Quanah, A. & P. Ry. Co. v. McWhorter

136 S.W. 1162 | Tex. App. | 1911

Appellee, while carrying home a cook stove which he had recently bought, in crossing appellant's track was thrown from a wagon and injured, for which he recovered damages in the sum of $890, and the defendant has appealed.

Appellee confesses error in the court's charge and asks that the cause be remanded, while appellant, not denying that the court did commit error, nevertheless insists that *1163 the cause should not be remanded for the reason that on the undisputed evidence appellee was guilty of contributory negligence for which the cause should be here rendered. But we do not agree with this contention, and in view of the reversal it is perhaps not proper that we should indulge in a discussion of the evidence.

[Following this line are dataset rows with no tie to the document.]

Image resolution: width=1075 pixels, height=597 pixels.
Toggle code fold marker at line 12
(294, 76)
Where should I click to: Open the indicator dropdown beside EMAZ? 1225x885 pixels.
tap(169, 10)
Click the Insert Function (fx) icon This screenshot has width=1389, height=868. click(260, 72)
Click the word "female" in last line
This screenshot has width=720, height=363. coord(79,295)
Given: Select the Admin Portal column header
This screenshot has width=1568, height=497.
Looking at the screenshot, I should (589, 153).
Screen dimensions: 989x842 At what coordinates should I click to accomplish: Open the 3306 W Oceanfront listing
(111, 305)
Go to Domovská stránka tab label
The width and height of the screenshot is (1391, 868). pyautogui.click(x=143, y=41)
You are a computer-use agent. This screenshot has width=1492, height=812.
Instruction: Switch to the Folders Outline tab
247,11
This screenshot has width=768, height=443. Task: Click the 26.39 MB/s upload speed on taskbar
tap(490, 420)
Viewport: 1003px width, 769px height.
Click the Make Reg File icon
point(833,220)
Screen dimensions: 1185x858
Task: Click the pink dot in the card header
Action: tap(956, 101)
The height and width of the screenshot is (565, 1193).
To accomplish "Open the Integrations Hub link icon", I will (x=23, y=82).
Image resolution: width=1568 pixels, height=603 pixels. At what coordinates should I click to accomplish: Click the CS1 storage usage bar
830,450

It is sufficient to say that whether or not the appellee was in the exercise of ordinary care for his own safety in his effort to "steady" the stove in the wagon while his wife drove across the railway track, which crossing she notified her husband "looked a little rough," was a question for the jury, even though he was at the time engaged in the perhaps unnecessary work of unscrewing a tap so as to be able to remove the oven from the stove more readily when he reached home.

It cannot be said as matter of law that one is guilty of contributory negligence in attempting that which he knows is attended by some degree of danger. G., C. S. F. Ry. v. Gasscamp, 69 Tex. 545, 7 S.W. 227.

The defects in the charge wherein error is confessed consist in submitting as an item of recovery the loss of future earnings when there was neither pleading nor evidence to authorize it, and also the item of injury to the stove as to which there was no proof.

Other assignments should also be noticed in view of the reversal.

It was not proper to make appellant's liability depend upon its failure to maintain the crossing in the same condition it was in before appellant's line of railway crossed said street, when there was no evidence as to the condition of such street before the railway built its line. This was a false test of negligence. Again, there is much room for the contention that the court assumed in the first paragraph of his charge that there was negligence in using the phrase "by reason of the failure on the part of the defendant company to keep it in good repair."

Appellee's special charge forming the basis for appellant's ninth assignment of error was improperly given because substantially the same charge was included in the main charge.

For the error discussed, the judgment is reversed, and the cause remanded.